**Task 1**
In the blog post about the parakeet on the neighbor's roof, what kind of bird was Bennie?
**Task 2**
Continue the blog post about the parakeet on the neighbor's roof from its last sentence.
Start of Text to read
Thursday, January 05, 2006

Death in the Afternoon

For some reason I ignored it for an hour. I guess you just get used to parrot noises when you live with one. After about an hour of his chirping, however, it finally struck me that the sound emanated not from the living room where JouJou's cage resides but from my office window. I threw on my anniversary flip-flops and went for a walk.

I found him sitting on the peak of my neighbor's roof -- a grey and green monk parakeet, with only a nub for a left foot. Monks are the most common parrot found wild in the United States. There are over 10,000 naturalized birds in Florida alone, the survivors of escaped and released pets and their progeny. However, the nearest known colony of monks can be found in Sanford, and this particular fellow struck me as tame.

As soon as I walked out he interacted with me. He bobbed his head and mimicked my mimicking of his chirps. I spread some bird seed and held out my arm, but he wasn't sure what to do. Maybe it was his nub-foot. He couldn't very easily fly down and land on my arm with only one working appendage. Besides, he had been chirping outside my window for an hour. Maybe he could not fly at all. Maybe his wings were also injured.

I called my wife. She encouraged me to try new methods. Would our ladder reach the neighbor's roof? It was a low sloping roof, almost flat, but no, our ladder was too short. I held out a broken branch, thinking the little monk might climb down it. He just bobbed and chirped. I could tell he wanted to come down -- he just didn't know how to pull it off.

Two years ago, my bird Bennie flew away. He was a peach-faced lovebird, the most attractive peach-faced I've ever known. He flew away when my wife removed his water dish to refill it while forgetting to close the back sliding glass door. He jumped right through the hole and flew away, never to be seen or heard from again. Whenever we speak of him, my wife and I agree that he took a job as a traveling insurance salesman -- the game of make-believe is easier than talking about the truth, that he was probably picked off by a hawk. I know it is ludicrous to be devastated by the loss of a bird, but I still mourn him every now and again.
End of Text to read
Start of Entries
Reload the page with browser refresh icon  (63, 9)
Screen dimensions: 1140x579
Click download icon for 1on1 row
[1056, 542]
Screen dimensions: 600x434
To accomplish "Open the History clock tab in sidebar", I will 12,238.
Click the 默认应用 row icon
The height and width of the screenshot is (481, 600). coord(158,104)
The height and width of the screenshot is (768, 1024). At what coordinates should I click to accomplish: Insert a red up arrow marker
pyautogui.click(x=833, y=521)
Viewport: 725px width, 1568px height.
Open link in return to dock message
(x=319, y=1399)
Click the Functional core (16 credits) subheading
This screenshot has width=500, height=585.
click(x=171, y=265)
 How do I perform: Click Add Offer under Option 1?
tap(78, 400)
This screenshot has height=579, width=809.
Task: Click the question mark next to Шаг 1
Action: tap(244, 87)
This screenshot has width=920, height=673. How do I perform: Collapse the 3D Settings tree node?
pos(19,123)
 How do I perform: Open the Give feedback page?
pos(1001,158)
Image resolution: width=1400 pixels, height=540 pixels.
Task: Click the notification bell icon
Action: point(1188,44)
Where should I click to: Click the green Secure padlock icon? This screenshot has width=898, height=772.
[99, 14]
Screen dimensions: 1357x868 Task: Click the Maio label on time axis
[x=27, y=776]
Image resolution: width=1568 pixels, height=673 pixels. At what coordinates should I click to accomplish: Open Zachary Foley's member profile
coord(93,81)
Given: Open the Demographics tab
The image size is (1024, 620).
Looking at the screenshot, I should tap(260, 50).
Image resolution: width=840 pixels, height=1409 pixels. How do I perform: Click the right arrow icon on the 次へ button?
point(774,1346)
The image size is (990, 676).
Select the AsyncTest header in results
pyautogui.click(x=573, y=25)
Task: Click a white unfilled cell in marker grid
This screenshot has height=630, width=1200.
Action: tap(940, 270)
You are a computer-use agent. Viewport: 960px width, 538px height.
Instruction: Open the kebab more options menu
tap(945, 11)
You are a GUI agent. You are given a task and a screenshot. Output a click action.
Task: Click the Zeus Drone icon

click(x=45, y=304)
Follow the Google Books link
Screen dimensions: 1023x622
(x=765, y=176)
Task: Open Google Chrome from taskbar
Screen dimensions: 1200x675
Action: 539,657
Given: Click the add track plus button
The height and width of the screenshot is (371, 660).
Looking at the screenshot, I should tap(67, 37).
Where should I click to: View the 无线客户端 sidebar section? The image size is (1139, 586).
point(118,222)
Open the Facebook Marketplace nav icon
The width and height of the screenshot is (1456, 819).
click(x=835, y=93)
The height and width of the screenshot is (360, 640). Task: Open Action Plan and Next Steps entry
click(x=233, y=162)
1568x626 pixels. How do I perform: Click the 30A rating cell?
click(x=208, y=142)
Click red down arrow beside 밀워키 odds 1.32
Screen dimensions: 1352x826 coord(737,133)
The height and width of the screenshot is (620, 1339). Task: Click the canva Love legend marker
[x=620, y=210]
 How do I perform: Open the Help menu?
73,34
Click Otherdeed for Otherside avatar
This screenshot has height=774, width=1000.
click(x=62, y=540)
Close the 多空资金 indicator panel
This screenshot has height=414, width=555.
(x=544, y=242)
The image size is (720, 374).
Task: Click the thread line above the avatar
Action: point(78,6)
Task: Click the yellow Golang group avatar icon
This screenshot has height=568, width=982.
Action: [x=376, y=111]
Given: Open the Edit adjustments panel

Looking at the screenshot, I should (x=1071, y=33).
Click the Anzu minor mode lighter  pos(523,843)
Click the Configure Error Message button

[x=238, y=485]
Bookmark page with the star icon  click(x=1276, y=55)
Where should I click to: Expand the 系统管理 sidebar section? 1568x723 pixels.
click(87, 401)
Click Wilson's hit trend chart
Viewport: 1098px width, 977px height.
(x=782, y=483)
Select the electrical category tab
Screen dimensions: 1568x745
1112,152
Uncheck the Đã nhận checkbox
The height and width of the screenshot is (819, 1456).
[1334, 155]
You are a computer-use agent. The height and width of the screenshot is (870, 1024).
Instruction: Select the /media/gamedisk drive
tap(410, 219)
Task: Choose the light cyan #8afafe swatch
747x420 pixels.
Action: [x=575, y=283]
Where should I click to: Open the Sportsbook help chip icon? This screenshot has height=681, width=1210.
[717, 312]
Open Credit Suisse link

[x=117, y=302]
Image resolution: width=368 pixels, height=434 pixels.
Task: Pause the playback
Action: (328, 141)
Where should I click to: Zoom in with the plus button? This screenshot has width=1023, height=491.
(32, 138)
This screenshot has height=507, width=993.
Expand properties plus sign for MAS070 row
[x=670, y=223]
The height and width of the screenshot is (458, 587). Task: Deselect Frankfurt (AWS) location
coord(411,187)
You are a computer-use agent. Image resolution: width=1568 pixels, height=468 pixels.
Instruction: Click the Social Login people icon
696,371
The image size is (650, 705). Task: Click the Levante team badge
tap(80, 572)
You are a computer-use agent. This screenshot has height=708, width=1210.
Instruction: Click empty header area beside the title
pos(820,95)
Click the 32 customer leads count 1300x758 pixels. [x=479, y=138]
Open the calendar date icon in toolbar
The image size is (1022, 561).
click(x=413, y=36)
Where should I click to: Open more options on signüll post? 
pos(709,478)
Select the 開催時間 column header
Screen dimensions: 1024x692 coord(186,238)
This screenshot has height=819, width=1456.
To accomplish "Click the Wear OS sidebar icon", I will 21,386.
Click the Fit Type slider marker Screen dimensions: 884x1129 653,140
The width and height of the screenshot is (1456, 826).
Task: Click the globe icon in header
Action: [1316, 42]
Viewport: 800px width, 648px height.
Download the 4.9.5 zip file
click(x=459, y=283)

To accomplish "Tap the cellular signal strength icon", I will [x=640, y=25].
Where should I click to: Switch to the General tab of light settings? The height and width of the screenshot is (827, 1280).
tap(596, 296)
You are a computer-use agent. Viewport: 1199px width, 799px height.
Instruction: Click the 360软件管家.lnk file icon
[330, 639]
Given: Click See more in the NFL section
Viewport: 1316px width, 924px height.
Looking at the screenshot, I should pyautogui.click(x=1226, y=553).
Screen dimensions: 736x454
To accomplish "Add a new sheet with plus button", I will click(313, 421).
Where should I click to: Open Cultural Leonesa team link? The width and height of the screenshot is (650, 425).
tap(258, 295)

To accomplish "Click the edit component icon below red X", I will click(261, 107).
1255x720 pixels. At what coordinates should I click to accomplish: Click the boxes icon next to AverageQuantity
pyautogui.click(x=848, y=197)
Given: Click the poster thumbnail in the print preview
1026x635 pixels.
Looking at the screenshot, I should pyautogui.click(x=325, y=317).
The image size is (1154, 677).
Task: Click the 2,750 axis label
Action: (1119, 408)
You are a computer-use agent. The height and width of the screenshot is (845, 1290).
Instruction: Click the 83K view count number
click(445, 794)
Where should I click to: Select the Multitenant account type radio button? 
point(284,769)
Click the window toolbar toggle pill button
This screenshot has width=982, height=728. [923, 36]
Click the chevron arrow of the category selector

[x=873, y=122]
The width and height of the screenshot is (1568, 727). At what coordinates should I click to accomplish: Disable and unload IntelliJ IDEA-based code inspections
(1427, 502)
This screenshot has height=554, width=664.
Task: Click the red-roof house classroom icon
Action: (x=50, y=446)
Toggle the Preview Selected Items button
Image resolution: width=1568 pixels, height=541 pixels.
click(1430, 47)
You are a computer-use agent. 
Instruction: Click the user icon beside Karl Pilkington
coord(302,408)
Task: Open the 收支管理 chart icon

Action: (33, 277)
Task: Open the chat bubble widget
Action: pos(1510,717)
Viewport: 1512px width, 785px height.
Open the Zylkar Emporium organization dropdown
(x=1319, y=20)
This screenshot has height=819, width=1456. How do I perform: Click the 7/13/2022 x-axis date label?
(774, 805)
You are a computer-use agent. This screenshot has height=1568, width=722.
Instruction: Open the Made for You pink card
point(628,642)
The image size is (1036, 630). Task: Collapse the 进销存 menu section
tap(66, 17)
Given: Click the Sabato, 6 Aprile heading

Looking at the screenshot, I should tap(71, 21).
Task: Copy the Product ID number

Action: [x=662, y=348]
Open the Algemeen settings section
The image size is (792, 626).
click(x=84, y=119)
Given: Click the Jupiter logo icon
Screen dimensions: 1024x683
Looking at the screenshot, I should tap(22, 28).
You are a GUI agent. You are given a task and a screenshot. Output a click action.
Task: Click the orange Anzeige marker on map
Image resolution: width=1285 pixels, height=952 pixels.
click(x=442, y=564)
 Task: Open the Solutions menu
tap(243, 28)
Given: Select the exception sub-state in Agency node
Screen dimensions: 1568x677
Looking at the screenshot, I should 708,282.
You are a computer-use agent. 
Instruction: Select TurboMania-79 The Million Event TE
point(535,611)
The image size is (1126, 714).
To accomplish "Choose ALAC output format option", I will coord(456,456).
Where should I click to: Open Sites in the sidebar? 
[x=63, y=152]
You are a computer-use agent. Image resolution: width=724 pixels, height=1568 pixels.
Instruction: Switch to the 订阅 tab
End of Entries
**Written response 1**
A peach-faced lovebird.

**Written response 2**
It was Bennie I thought of when I first noticed the hawk, circling high above a low flying jet on its way to Orlando International Airport. The hawk was practically in orbit. He was no threat to the little monk. I ran inside to grab an apple and a knife.

I returned a few minutes later and cut a few pieces of apple for the little monk, and he definitely responded. I could tell he was hungry. He wanted to indulge in the apple, if only he had an extra foot. I couldn't think of anything else to try. I looked around at the sky again, and I couldn't see the hawk anymore. I looked over to my left and realized that if I could draw the little monk toward the front of the house, he could probably walk across the branch of a tree there where I could reach him. I cut a few more pieces of apple, held them up for him to see, and walked off to the front of the house.

At first he seemed agitated that I had moved. He squawked in frustration. After a few minutes of bobbing and chirping, however, he finally understood what it was I wanted him to do. He circled in place once, then turned around, and walked backward down the slop of the roof. My plan had worked. In just a moment I would have him in hand and take him to the safety of my home. If I could save a one-footed monk, was it possible that someone had once saved Bennie? Could Bennie still be out there somewhere, entertaining some friendly blue-hair with his clownish antics? The monk was less than three feet away from me when the flash of black made him disappear. It happened too quickly for my brain to process it. It wasn't so much the sight of it as the terrible sound that made it possible for me to compute the information. The sound a bird makes when he's being killed by a much larger, faster bird.

I swung around to see where the hawk had gone. I guess a part of me had hoped the hawk might have misfired, might have just glazed the monk. Maybe the parrot would fall from the sky into my arms, a little worse for wear but all in all okay. But the hawk had vanished and the monk with it. All in a matter of seconds.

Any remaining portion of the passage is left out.